• **The data**

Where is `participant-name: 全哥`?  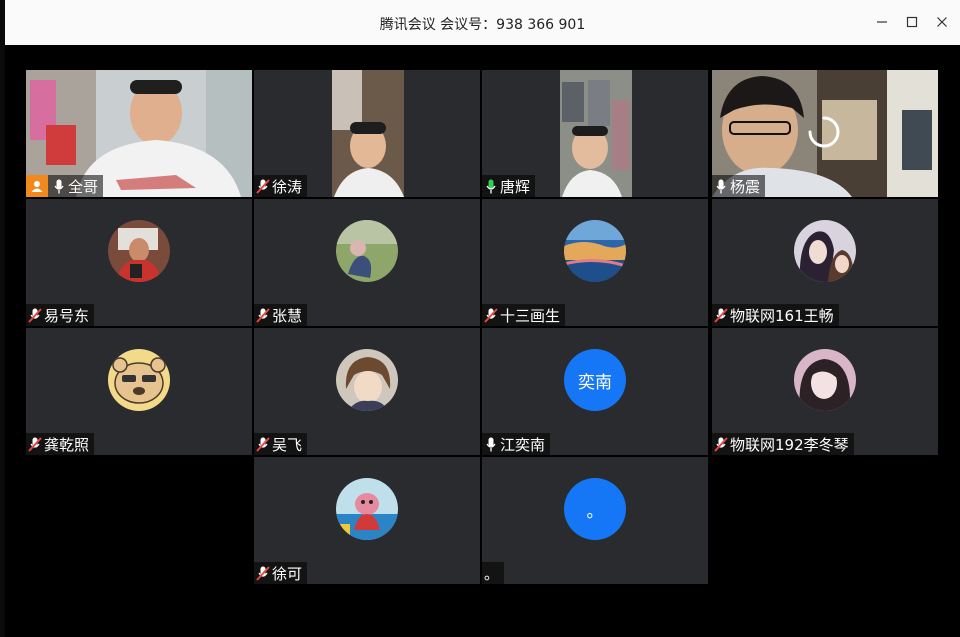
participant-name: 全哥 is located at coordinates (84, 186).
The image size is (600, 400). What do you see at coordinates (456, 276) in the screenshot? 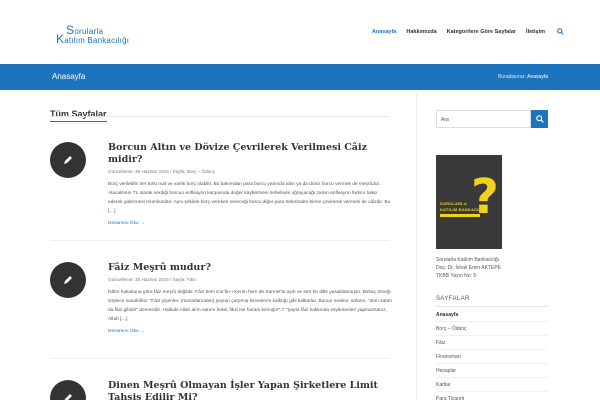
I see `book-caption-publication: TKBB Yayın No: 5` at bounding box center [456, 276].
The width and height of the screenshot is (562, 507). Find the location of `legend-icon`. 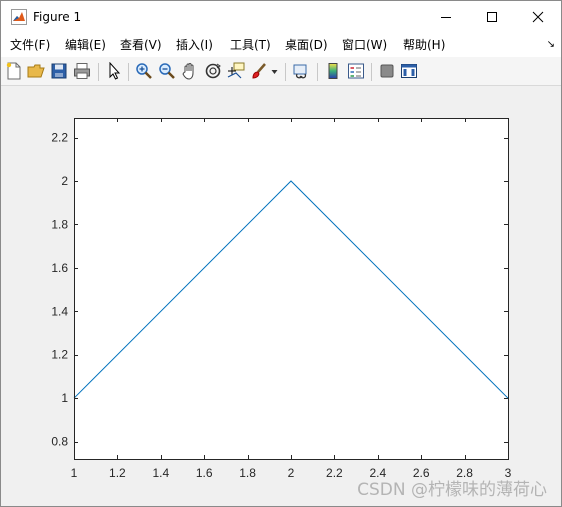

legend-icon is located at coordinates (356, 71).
==
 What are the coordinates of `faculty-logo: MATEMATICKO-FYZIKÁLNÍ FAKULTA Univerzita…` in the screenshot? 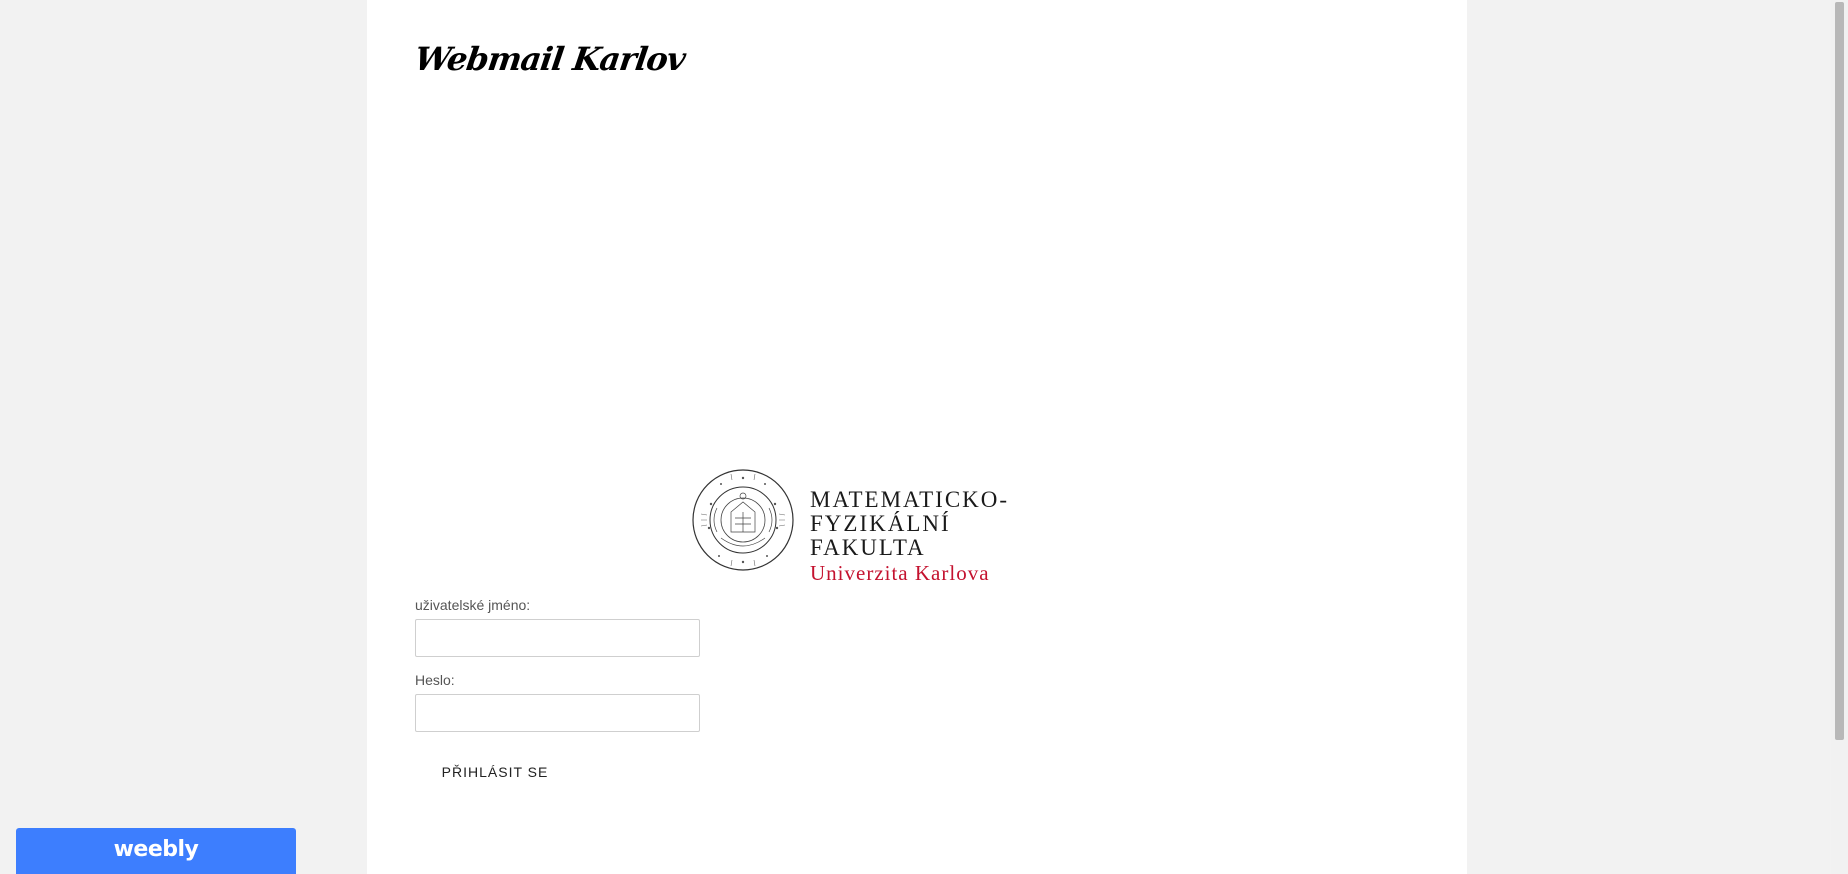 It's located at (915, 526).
...
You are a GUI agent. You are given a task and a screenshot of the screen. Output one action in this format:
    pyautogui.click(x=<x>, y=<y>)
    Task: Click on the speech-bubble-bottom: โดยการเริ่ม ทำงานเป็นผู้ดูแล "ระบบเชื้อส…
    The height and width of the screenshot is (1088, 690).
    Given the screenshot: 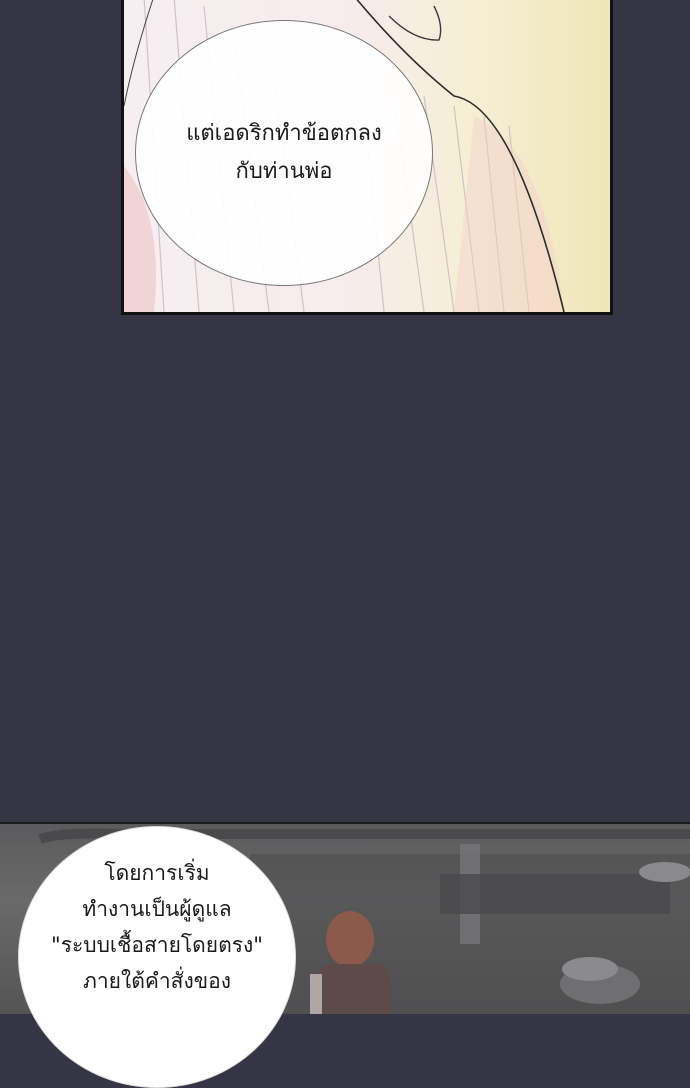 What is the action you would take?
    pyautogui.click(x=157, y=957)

• **Exercise**
Render the lines from the one containing "The width and" through the one containing "legend-icon is located", both included, as a JSON list of strings with one string per line. Skip blank lines and leave out the pictures.

• **Your solution**
[
  "The width and height of the screenshot is (562, 507). Find the location of `legend-icon`. ",
  "legend-icon is located at coordinates (356, 71)."
]